What was the biggest crisis in the life of Zoomcar?
That would have to be when I was struggling to get a permit. I was nervous because we had already raised some angel money by then. At that point we realized that we might have to give this money back. It was the only time in the life of the business that I was really nervous because we did not have any path to launching.
Scaling was hard because we had to work with a partner (Ramesh Tours and Travels). Every time we wanted to add more cars, Ramesh would be like, “Oh, why do you need more cars?” Our own permit was in January 2014. It was a lot of paperwork and meetings. But we wanted to work by the book but we were clear that governance standards had to be the highest.
Was increasing supply the only reason for launching the associate programme or you wanted to reduce expenses towards buying your own cars as well?
Getting supply is really tough.

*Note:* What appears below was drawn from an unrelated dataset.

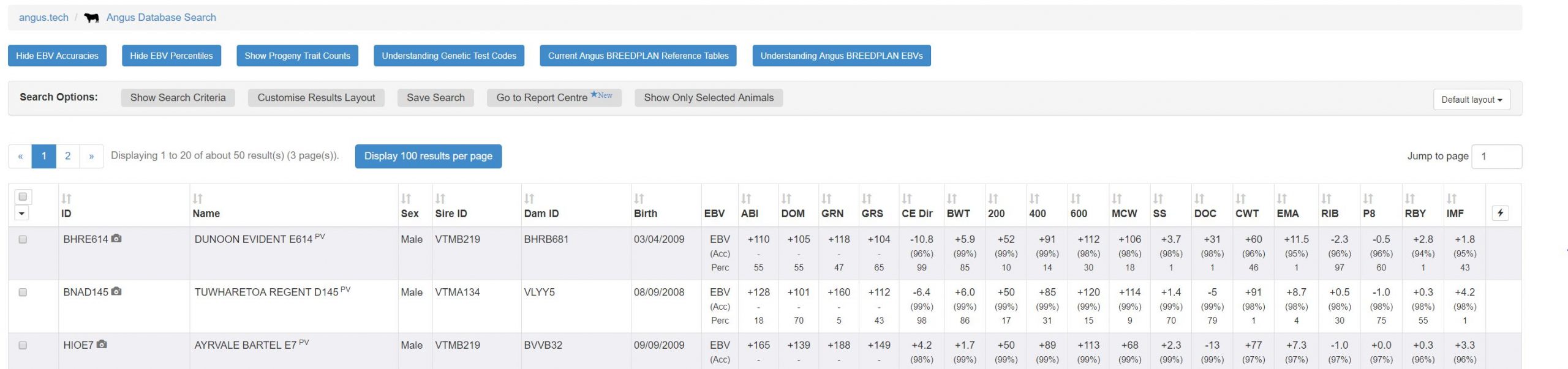This screenshot has width=1568, height=369.
Task: Sort results by the ID column arrows
Action: 67,199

Now that we have marketplace, though we have not scaled it up too much, it will facilitate faster boarding of cars. Going to vendors every time you want to add new cars is not a scalable model because they also have their limitations on how fast they can move. The reason why everybody has not scaled up is not because there wasn’t enough demand. It was because supply was difficult to figure out, even today.

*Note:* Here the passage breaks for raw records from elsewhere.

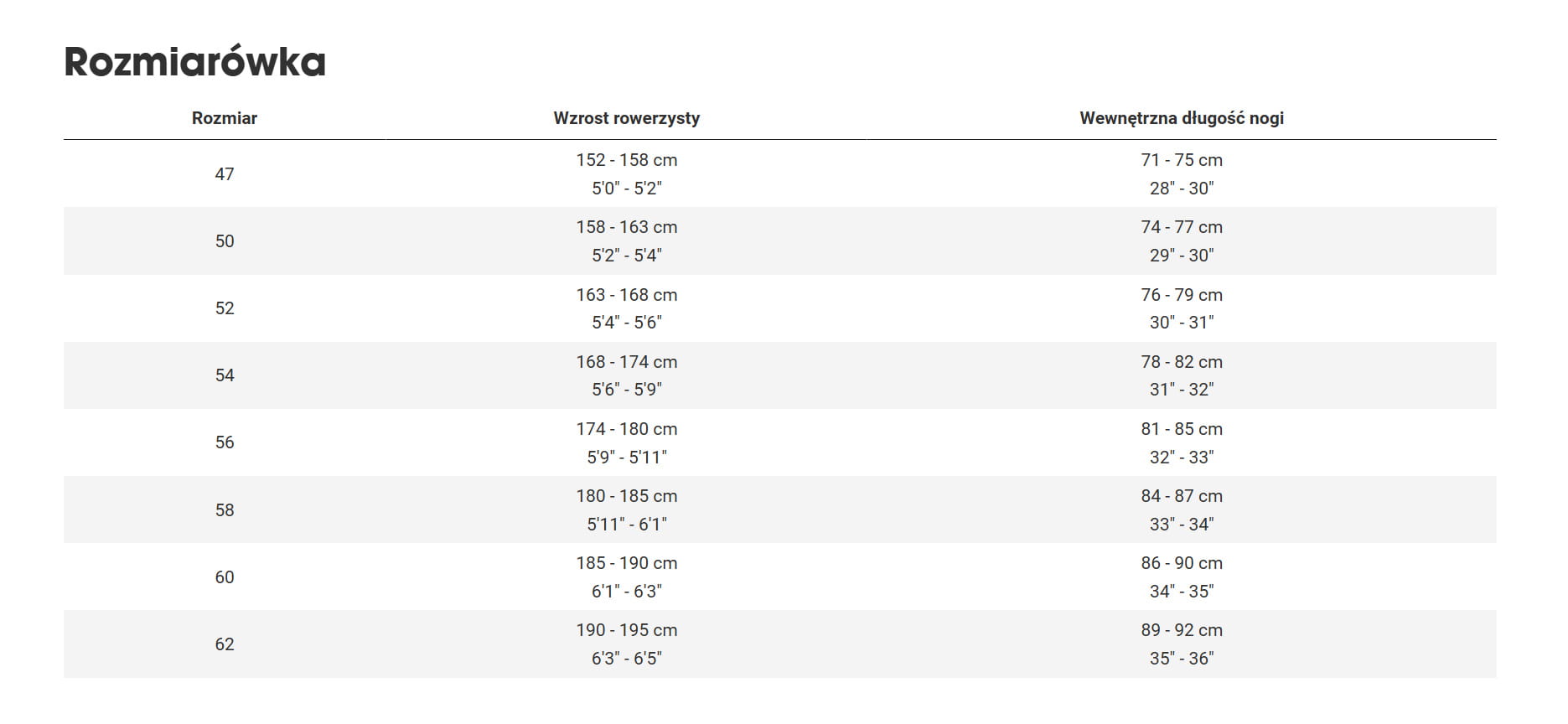Screen dimensions: 1568x724
Task: Click the Rozmiar column header
Action: [224, 118]
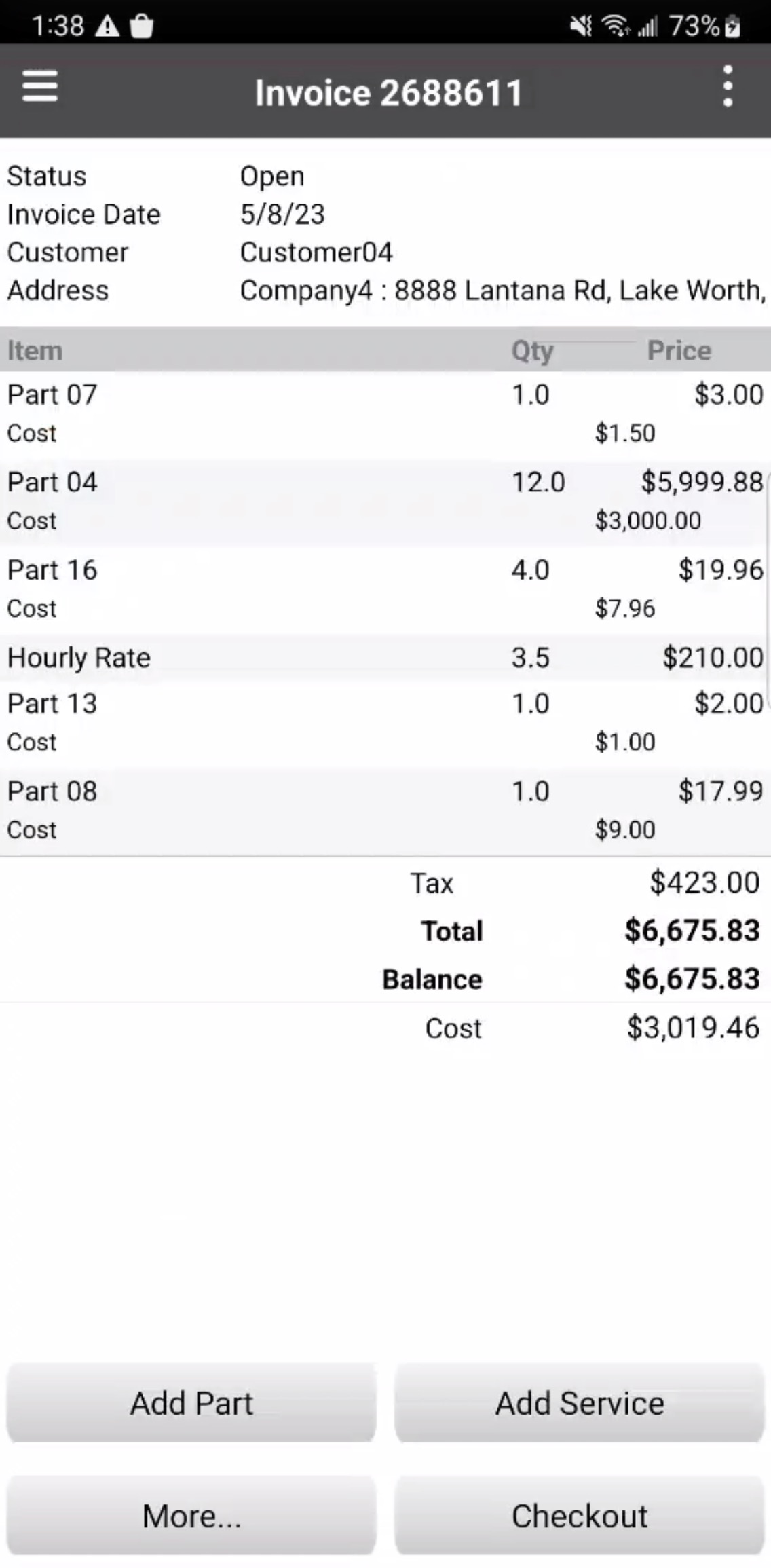This screenshot has height=1568, width=771.
Task: Tap the Checkout button
Action: (x=580, y=1516)
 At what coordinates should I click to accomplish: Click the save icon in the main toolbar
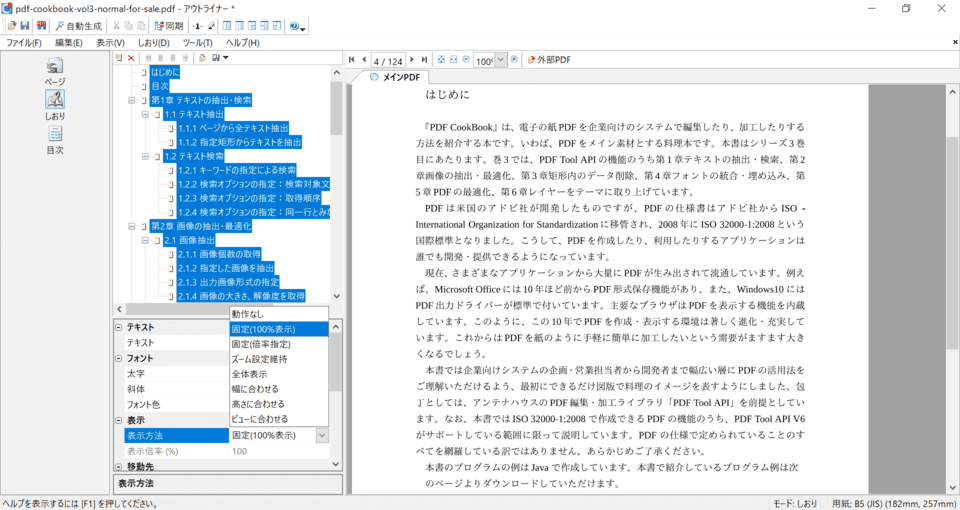pos(25,25)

The Zoomcar Associate Program is a little bit of both. First, the demand was increasing, but not the supply on an equal clip. Hence this was a way to get quicker supply. Number two, there was an opportunity to streamline some costs. We can be more efficient on ground and the parking cost element is offset. We use existing parking from associates. So we can pass the cost saving to customers.
What will you call out as your biggest mistake?
One of the biggest mistake was we took too long to hire a chief technology officer (CTO). It definitely set us back in many ways. As a non-engineer, it was hard for me. We had a sense of urgency but we should have done it (appointing a CTO) because it created a lot of unnecessary friction. We hired Amit Sharma, our first CTO, in July 2013. We were already established by that time. Until then, technology was outsourced. For sure, this business is not all about technology. We obviously did not die. It is always a trade-off. It might not cost you much, but if you had it earlier, it would have helped you. When we were trying to raise our series A money, we did not have any technology team.
What are the key business decisions that have made Zoomcar what it is now today?
A few things actually. Certainly, launching Delhi was a big decision. This gave everybody some confidence in the business and model. Everybody said Delhi was a crazy place. The reality is, we did not have any issues in Delhi. The launch gave us a pan-India flavour, both internally and to investors. It also gave confidence to banks as they now saw this as a model that they could stand by. Everything changed in terms of their support, the deal terms, partnership models. For instance, if some lenders would give you 100 bucks, would now give you 300 bucks. Manufacturers who were giving you 50 cars in one shot would now give you 200 cars.
Then, the decision to raise funds from Sequoia. That helped us get a lot of tech and product talent. It helped in hiring.
Another thing that was really helpful was the home-delivery service. We launched that in December last year. We had done it informally in the past. We always were sure of its scalability and knew that we have to build a tech solution to relaunch it sometime later.